----- Records supplied

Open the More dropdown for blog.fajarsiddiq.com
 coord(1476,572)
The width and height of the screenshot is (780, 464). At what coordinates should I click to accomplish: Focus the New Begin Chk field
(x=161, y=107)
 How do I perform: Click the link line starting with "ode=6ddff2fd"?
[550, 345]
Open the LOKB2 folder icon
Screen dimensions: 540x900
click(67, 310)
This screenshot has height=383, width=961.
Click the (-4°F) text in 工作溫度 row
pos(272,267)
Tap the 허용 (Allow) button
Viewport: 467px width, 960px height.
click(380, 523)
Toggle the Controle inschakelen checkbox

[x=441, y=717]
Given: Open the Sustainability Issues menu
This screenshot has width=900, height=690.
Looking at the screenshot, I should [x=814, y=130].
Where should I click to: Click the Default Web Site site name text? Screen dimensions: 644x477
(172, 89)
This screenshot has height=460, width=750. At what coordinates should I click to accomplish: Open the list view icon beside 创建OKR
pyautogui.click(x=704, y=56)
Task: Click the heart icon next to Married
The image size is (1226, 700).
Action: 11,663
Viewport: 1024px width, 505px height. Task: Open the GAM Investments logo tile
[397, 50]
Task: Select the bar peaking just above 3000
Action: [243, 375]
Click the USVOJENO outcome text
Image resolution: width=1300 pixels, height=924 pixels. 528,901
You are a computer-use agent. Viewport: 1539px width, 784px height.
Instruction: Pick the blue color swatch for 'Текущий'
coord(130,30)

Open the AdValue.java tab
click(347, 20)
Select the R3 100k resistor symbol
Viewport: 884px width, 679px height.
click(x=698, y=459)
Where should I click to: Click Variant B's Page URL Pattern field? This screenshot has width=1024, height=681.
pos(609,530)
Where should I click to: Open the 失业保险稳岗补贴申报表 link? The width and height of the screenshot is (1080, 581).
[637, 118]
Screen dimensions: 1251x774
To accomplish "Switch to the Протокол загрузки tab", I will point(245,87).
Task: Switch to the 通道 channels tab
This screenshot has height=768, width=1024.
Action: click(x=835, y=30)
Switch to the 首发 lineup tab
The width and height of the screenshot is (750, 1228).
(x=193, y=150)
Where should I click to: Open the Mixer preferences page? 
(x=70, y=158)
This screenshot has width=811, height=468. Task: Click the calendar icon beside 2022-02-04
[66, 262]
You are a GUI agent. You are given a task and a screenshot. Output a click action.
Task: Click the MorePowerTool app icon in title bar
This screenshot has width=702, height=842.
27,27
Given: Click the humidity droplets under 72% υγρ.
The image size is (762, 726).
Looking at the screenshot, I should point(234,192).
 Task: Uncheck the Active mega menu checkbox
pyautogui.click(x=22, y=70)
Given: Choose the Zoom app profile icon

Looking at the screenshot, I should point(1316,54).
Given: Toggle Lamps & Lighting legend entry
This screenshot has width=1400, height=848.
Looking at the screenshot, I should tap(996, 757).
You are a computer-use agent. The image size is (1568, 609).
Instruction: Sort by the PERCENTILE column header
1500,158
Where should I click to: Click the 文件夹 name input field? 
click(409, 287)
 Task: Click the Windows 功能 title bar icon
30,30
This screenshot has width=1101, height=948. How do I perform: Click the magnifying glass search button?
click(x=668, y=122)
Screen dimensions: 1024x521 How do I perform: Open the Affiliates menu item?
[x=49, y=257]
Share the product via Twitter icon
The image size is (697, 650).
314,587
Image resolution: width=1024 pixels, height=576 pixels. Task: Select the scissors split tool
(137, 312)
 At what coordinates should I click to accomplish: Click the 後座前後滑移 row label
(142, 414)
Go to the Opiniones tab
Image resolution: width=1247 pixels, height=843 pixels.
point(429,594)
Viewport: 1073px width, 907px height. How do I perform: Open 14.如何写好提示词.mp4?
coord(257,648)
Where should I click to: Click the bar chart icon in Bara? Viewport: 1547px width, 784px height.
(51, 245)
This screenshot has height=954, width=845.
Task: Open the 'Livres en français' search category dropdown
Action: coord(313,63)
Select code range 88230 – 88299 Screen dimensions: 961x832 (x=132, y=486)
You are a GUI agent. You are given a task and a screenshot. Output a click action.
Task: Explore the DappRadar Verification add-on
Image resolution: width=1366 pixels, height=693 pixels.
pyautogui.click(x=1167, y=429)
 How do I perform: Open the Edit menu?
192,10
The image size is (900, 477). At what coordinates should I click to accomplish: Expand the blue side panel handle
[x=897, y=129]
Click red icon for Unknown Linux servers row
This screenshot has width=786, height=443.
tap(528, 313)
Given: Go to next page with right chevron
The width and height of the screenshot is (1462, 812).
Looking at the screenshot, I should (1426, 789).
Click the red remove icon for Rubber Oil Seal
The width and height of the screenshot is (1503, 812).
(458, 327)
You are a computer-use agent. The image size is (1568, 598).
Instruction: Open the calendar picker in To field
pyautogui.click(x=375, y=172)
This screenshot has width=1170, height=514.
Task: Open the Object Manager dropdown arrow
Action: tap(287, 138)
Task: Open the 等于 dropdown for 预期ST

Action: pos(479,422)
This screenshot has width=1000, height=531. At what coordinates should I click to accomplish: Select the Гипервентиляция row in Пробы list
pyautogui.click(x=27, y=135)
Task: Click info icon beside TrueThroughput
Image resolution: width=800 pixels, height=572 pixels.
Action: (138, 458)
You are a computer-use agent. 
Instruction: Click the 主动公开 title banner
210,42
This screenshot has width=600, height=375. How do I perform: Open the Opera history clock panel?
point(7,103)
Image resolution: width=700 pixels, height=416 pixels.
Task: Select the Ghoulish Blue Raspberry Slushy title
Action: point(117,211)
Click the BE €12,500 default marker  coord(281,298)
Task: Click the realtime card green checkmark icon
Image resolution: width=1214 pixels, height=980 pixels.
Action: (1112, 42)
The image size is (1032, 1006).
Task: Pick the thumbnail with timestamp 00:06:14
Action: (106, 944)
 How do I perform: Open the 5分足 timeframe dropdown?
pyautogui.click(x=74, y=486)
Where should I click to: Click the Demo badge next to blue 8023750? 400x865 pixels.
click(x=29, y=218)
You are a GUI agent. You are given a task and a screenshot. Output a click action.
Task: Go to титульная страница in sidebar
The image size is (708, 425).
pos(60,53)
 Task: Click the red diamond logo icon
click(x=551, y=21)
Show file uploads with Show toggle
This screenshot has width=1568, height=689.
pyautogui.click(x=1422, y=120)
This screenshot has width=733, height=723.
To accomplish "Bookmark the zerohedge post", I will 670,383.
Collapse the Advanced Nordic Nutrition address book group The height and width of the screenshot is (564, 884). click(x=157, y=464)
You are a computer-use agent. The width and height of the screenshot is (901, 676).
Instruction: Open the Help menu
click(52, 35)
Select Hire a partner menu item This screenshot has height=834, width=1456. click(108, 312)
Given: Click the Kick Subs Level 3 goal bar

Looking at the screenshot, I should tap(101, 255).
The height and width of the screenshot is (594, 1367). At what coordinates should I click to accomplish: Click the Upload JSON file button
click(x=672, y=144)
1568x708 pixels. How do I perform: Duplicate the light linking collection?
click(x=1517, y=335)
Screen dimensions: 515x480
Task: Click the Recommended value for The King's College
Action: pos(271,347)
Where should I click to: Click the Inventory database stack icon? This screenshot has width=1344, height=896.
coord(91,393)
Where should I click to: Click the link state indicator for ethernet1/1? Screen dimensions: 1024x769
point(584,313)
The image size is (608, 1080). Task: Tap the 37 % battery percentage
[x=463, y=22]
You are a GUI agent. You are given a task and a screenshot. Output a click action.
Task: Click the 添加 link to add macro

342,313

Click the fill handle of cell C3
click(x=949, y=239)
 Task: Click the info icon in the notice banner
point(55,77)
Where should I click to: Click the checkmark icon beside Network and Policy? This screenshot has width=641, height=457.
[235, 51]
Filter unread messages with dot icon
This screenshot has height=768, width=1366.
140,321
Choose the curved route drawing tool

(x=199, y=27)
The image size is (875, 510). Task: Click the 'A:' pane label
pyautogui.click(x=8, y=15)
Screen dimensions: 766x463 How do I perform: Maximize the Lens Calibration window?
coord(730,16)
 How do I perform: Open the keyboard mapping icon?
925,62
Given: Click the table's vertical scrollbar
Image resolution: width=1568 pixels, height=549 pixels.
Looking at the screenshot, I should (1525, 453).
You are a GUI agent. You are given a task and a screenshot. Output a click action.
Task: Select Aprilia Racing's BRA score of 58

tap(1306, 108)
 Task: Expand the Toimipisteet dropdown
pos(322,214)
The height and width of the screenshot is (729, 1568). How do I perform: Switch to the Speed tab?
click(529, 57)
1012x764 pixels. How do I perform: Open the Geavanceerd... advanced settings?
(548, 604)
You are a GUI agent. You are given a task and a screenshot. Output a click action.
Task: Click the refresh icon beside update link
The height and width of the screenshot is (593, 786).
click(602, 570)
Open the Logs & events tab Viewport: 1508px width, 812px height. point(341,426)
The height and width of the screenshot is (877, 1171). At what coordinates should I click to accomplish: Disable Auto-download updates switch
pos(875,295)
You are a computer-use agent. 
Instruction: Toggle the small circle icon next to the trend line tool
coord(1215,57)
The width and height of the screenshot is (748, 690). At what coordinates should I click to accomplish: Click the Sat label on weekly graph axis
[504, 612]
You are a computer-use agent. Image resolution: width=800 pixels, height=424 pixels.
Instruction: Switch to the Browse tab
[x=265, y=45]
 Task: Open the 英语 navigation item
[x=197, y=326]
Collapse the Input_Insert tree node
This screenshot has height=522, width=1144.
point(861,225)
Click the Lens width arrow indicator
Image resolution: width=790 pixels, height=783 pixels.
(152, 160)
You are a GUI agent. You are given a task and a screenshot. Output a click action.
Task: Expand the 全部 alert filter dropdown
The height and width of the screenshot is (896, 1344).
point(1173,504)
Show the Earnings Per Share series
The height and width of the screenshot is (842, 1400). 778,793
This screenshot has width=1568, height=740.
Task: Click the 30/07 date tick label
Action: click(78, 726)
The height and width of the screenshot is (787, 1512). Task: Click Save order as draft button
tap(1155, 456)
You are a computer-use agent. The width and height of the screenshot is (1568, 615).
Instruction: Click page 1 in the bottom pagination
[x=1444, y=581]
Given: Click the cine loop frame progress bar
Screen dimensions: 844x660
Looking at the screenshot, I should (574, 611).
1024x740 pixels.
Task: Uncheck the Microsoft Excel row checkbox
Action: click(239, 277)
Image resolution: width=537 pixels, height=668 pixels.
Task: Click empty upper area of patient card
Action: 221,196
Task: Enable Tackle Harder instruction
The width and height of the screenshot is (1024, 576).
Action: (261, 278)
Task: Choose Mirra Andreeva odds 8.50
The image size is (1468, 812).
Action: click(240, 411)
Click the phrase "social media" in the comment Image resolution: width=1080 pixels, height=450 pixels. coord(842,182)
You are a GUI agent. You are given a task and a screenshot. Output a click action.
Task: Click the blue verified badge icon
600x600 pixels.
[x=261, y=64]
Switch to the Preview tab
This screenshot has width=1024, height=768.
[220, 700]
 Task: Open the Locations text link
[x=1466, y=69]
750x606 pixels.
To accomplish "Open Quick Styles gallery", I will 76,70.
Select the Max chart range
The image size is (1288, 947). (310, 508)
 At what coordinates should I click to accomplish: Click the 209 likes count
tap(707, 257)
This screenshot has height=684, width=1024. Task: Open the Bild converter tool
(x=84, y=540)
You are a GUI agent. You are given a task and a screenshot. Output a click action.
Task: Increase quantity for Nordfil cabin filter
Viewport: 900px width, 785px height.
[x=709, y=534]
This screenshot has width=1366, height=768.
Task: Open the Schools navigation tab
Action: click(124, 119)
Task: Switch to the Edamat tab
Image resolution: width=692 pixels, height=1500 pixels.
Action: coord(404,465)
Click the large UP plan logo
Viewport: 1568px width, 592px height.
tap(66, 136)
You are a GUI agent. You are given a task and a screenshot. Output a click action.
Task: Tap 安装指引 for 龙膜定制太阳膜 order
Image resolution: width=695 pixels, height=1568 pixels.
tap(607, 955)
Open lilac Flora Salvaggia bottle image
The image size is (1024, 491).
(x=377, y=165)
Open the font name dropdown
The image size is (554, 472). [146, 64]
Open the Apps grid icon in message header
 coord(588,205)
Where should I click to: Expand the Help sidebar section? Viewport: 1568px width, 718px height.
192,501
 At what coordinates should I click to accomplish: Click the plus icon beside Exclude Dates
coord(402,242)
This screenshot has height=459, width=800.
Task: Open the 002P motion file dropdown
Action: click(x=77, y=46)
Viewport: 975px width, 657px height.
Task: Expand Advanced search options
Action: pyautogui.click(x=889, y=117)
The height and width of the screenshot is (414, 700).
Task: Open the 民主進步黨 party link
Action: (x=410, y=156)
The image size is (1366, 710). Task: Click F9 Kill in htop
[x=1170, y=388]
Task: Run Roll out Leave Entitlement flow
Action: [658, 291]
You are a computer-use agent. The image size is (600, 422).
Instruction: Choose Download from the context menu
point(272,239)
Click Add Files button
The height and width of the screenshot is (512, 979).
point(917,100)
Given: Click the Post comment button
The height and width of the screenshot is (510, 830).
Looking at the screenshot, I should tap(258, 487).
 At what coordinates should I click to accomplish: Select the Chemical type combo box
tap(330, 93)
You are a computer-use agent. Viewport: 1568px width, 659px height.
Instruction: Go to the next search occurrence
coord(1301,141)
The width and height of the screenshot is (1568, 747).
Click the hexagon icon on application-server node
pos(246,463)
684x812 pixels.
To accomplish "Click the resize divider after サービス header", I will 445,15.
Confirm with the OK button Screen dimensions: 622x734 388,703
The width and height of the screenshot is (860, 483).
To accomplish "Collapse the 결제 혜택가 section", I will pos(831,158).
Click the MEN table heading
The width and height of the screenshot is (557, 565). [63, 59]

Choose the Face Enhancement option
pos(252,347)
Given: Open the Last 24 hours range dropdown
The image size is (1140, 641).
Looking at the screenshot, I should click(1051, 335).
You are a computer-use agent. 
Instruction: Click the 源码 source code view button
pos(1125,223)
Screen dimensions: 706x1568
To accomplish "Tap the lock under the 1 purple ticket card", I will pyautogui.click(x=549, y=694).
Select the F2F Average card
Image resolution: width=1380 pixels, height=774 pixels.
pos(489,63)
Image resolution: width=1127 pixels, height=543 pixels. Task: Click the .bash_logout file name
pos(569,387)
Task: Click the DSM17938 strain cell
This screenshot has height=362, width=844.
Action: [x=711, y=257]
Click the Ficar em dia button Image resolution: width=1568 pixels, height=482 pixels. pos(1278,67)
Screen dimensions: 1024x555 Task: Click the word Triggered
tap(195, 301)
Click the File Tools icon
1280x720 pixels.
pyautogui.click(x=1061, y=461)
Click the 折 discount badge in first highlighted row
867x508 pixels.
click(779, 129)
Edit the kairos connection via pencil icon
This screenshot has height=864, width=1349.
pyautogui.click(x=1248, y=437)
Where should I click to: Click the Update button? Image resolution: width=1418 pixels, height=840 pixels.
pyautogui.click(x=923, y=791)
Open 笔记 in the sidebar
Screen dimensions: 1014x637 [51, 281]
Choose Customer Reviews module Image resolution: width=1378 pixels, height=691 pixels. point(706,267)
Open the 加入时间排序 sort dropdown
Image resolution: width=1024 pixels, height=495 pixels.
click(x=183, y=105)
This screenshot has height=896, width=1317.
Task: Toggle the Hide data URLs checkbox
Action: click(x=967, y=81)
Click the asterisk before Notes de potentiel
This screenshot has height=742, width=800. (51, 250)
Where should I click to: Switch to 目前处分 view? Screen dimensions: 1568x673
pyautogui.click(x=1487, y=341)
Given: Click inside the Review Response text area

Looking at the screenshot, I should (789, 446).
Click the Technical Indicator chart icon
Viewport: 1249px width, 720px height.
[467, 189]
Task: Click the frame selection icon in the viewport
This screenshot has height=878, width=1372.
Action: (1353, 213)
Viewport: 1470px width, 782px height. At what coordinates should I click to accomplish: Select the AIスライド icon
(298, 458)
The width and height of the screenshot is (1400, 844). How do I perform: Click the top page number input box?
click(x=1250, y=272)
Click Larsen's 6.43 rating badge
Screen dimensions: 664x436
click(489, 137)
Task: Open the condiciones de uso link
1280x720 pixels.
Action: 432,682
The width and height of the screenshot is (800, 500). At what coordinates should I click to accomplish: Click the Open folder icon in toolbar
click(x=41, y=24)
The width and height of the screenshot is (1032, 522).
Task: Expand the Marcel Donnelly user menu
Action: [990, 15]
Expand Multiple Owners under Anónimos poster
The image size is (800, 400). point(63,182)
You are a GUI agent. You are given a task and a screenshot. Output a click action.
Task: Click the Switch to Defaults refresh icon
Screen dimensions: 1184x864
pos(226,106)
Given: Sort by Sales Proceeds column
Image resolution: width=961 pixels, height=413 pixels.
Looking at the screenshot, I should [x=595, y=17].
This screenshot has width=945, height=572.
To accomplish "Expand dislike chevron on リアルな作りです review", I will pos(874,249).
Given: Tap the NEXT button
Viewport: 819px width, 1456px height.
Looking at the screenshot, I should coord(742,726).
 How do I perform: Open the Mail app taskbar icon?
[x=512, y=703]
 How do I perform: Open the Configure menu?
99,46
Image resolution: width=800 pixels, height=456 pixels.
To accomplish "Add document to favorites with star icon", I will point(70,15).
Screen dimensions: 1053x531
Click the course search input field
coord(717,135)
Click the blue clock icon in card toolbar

----------

Task instructions » Scan the listing and report each line where the word "chevron" shows up.

Result of the exercise »
Given: Go to next page with right chevron
To accomplish "Expand dislike chevron on リアルな作りです review", I will pos(874,249).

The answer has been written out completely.